Indonesia and Malaysia have said they will delay trade talks with the EU while they seek fairer treatment for small palm oil producers hit by the bloc’s “punitive” new rules to prevent deforestation.
Dato’ Sri Haji Fadillah bin Haji Yusof, deputy prime minister of Malaysia, told the Financial Times during a visit to Brussels on Wednesday that the EU’s recently adopted law banning the import of products that come from land cleared of forests, was “punitive and unfair treatment towards us and to smallholders in particular”.
His counterpart H.E. Airlangga Hartarto, the Indonesian minister for economic affairs, said that the policy favoured “large corporations or multinationals” that could afford the level of bureaucracy that the regulation will demand.
Indonesia, which has been negotiating with the EU over a free trade agreement for seven years, said it would not progress those talks until more leniency was given to palm oil producers under the new EU rules. “We can wait an additional seven years,” Hartarto added.
Yusof similarly said that overtures from EU officials to progress talks on a trade deal with Malaysia would depend on what action the EU took to improve the treatment of its smallholders.
The intervention by the two ministers is the latest in a series of trade spats between the south-east Asian countries and the EU. Both sides have open disputes with the other under review by the World Trade Organization.
The deforestation law, agreed by the EU lawmakers in December, bans cattle, cocoa, coffee, palm oil, soya, wood and rubber products from being sold in the bloc unless they are certified as coming from sustainably managed land with countries labelled as low, standard or high risk.
The rating system and technology used to monitor deforestation remains unconfirmed but the rules are expected to come into force next year prompting concern from exporting countries that they will have little time to adapt.
According to Indonesian officials, palm oil importers estimate that after the law is implemented one 20 foot container of palm oil could require 1.2mn documents once sanitary requirements, customs declarations and sustainability certification are accounted for.
The two countries also fear that if they are deemed “high risk” other trading partners could be put off. “Labelling . . . has consequences to the sovereignty and image of the country,” the pair said in a statement.
Indonesia and Malaysia account for 83 per cent of the world’s palm oil production, according to the US Department of Agriculture. The EU is their third-largest market, although the bloc’s consumption of palm oil is declining, with imports expected to half between now and 2032.
Environmental groups say there has been a marked decline in deforestation for palm oil in Asia, especially in Indonesia, which is south-east Asia’s biggest economy and one of the world’s largest carbon emitters.
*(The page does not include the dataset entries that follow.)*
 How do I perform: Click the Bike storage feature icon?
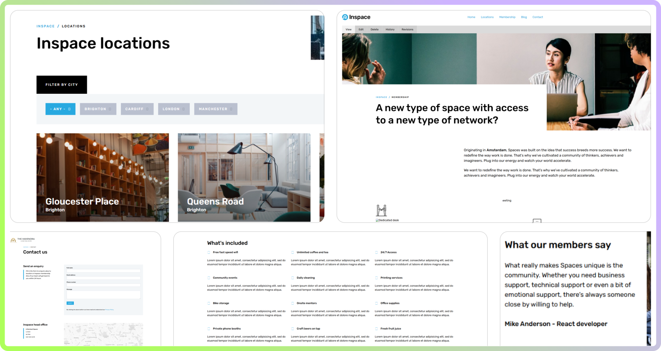(x=209, y=303)
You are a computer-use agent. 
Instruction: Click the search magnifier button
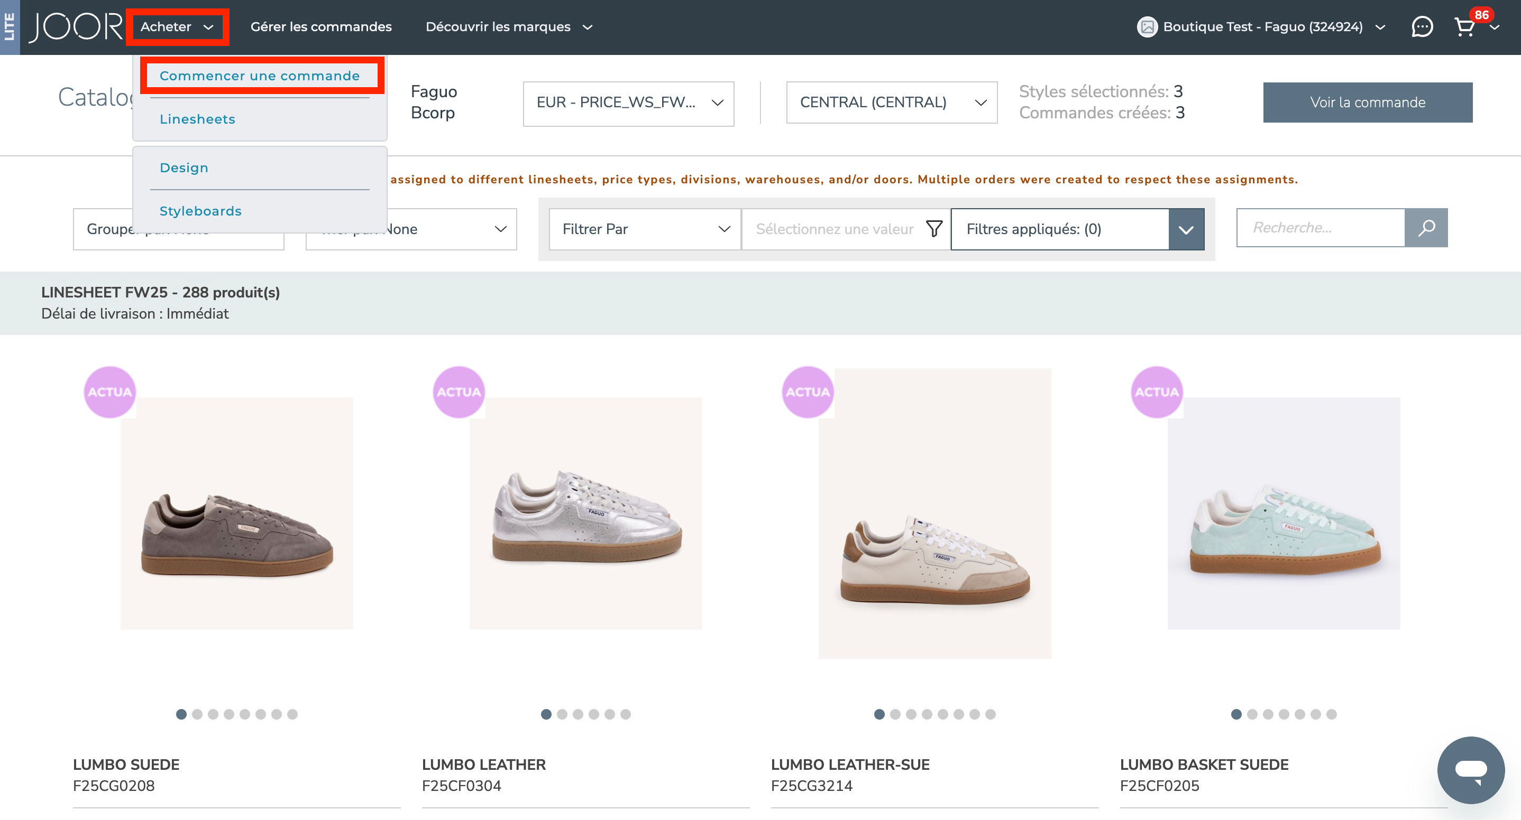tap(1426, 228)
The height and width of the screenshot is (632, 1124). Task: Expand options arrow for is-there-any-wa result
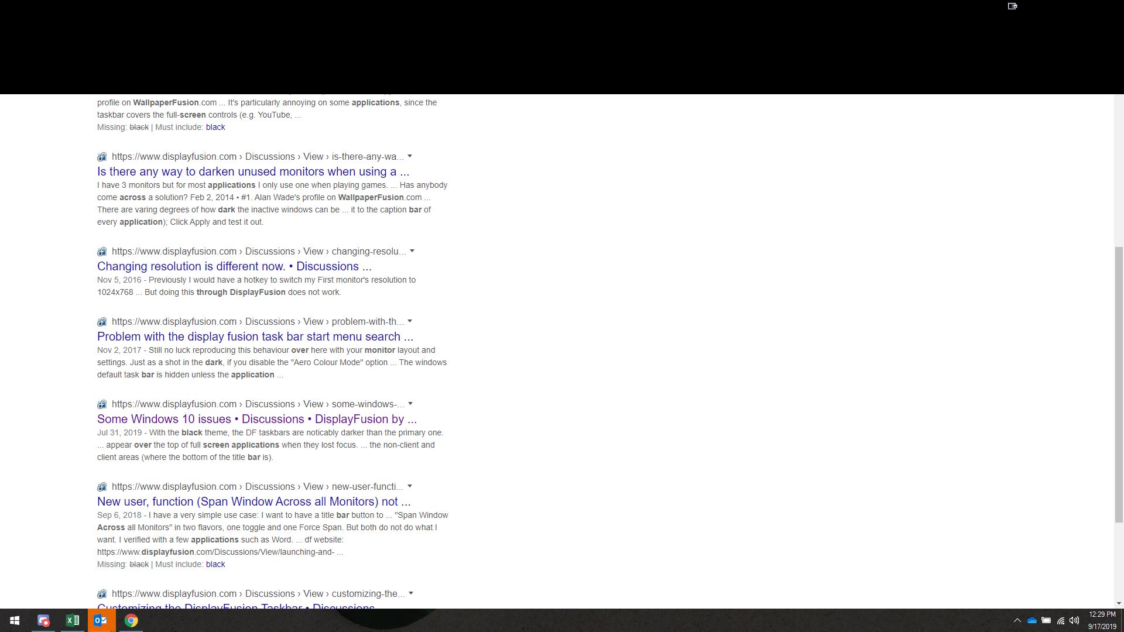(410, 156)
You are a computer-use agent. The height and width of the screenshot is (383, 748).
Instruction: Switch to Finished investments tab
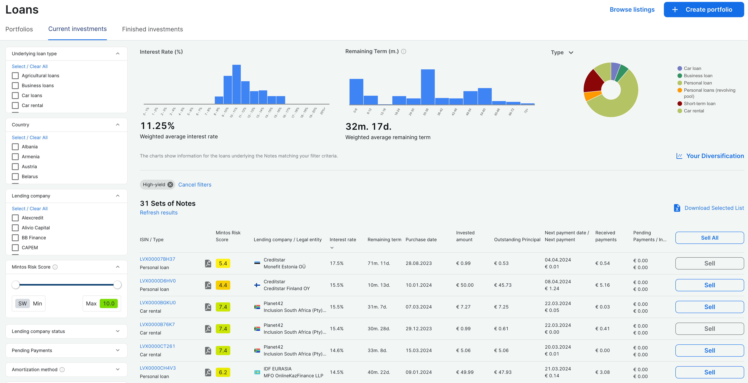click(152, 29)
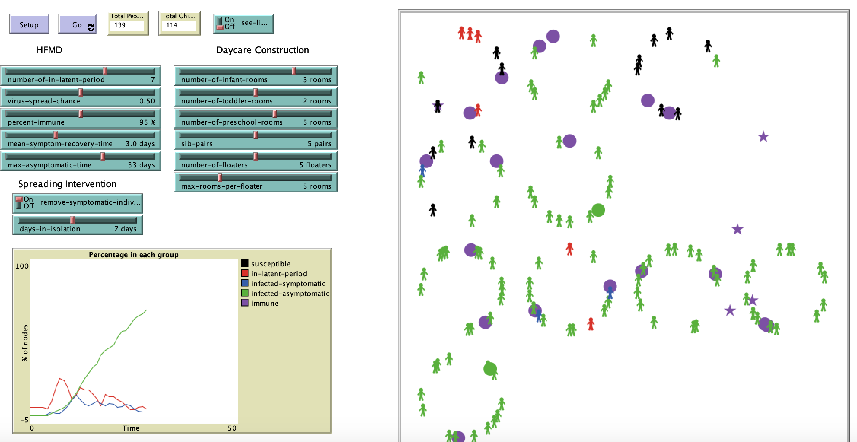The image size is (857, 442).
Task: Select the large green circle agent
Action: point(598,209)
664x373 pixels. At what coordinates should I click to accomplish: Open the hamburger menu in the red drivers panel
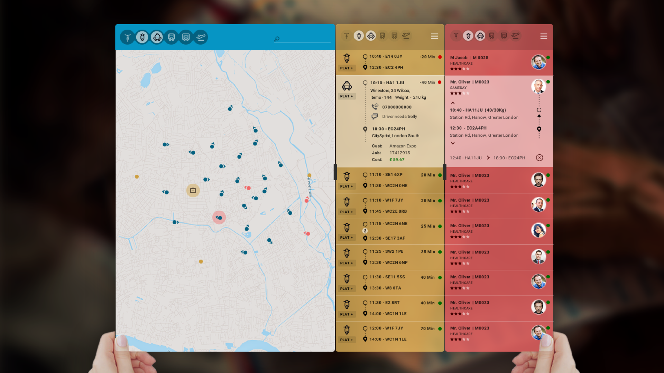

Deforestation for oil palm cultivation in Indonesia, Malaysia and Papua New Guinea dropped in 2021 to its lowest level since 2017, according to data by Chain Reaction Research, a Washington-based think-tank.
But despite efforts to counter deforestation, Mighty Earth and other environmental campaigners say that large, forest-clearing fires are still destroying irreplaceable biodiversity and contributing to climate change.
Indonesia and Malaysia have established their own certificates for sustainable palm oil and are pushing the EU to accept those when it implements the deforestation law. But EU officials say that this will only be considered alongside satellite technology that can monitor where deforestation is happening.
Hartarto warned that the bloc risked losing partners if its climate laws resulted in “so many barriers on trade”.
Heidi Hautala, a member of the European parliament who met with the delegation, said that she was hopeful the EU could “change this narrative about European regulatory imperialism to something that is more productive”.
The EU said: “Measures such as the deforestation regulation are climate-oriented, environmental policy tools, and will be applied also to domestic producers. Therefore, they will be implemented in an even-handed manner that does not constitute arbitrary or unjustifiable discrimination for third country producers, or a disguised restriction to trade. They were designed to be fully compatible with World Trade Organization rules.”
It added: “The EU will step up its engagement, both bilaterally with producer and consumer countries and in relevant multilateral forums, to assist producer countries to ensure the new provisions are effectively implemented.”
A delegations of EU officials will travel to Indonesia next month.
Joseph D’Cruz, chief executive of Roundtable on Sustainable Palm Oil, said the EU, Indonesia and Malaysia needed to work with the industry to ensure it could “demonstrate sustainable production” in line with the EU law, while also supporting the “economic needs and aspirations” of farming communities.